TASK TO COMPLETE —
Only the lines from the one with "Viewport: 829px width, 466px" through the end of the material, both ends included, should be retyped exactly.

DATA PROVIDED —
--

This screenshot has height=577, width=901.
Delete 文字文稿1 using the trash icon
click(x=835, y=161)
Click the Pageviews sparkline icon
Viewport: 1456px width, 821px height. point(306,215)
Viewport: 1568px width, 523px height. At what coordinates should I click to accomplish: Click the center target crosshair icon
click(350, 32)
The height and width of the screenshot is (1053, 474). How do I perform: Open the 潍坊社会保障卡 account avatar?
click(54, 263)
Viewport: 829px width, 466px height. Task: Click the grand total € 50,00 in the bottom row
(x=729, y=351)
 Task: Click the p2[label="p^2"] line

--

RESULT OF THIS TASK —
Viewport: 829px width, 466px height. Task: Click the grand total € 50,00 in the bottom row
(x=729, y=351)
 Task: Click the p2[label="p^2"] line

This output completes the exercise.